Para mediados de diciembre ya había repasado la mayor parte del grueso de los archivos y no había encontrado nada de interés ni referencia alguna a El Leopardo de las Nieves por ninguna parte. Diez días antes de Navidad los estadounidenses por fin se mudaron de su casa de Clapham y Andrea dejó la buhardilla de Wallis para instalarse allí. Volvió a encontrarse con Gromov en la explanada de juegos de Brockwell Park. El ruso le dijo lo que ya sabía, que iba a tener que conseguir acceso a la Sala Reservada y mirar en los archivos operativos para descubrir cualquier referencia a El Leopardo de las Nieves. Si le llevaba una tarjeta él podía encargarse de que le hicieran un duplicado de la noche a la mañana. En cuanto lo tuviera, lo único que tenía que hacer era enterarse del código numérico de la semana. Fácil. Fácil para Gromov, con su gran abrigo y su cara helada mientras chupaba una de sus debilidades capitalistas, los sorbetes de limón.
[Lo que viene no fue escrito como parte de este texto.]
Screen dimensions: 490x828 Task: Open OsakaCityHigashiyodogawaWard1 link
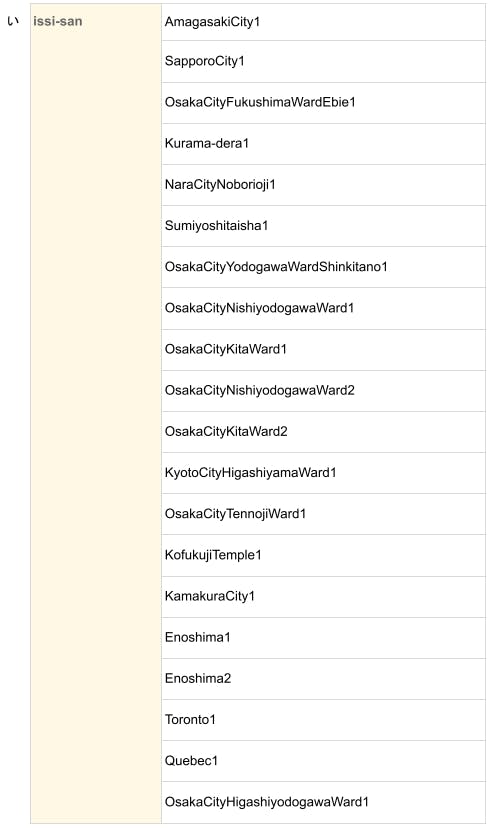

Andrea retomó su vigilancia de los usuarios de la Sala Reservada y de donde guardaban las tarjetas. Wallis y Rose la visitaban con menos frecuencia que Speke y guardaban las tarjetas en la cartera. Speke, que iba dos veces por mañana, la guardaba en el bolsillo del pecho de la americana. Observó a Speke durante una semana y reparó en que sólo trabajaba en el material de la Sala Reservada por las mañanas. No estaba permitido que los archivos de Grado 10 Rojo salieran de la sala. Los hombres trabajaban dentro y sólo podían llevarse notas. Nada de fotocopias.
Descubrió que Speke era un hombre muy correcto, de modelos y forma de vestir remilgados de los que siempre tiene algo que decir sobre el número de botones de las chaquetas, y nunca trabajaba con la americana puesta. Se la ponía cuando iba a otro departamento, pero siempre se la quitaba antes de sentarse. Debajo llevaba una chaqueta de punto y siempre colgaba la americana de una percha detrás de la puerta. El único problema era que Andrea nunca tenía acceso a Speke. Él no hablaba con ella, ni con nadie a decir verdad, salvo el resto de jefes de sección. Se iba a las cinco y media todas las tardes y jamás se quedaba a tomar una copa. No le sorprendía no haberlo visto en el funeral: no era de los que le iban a su madre.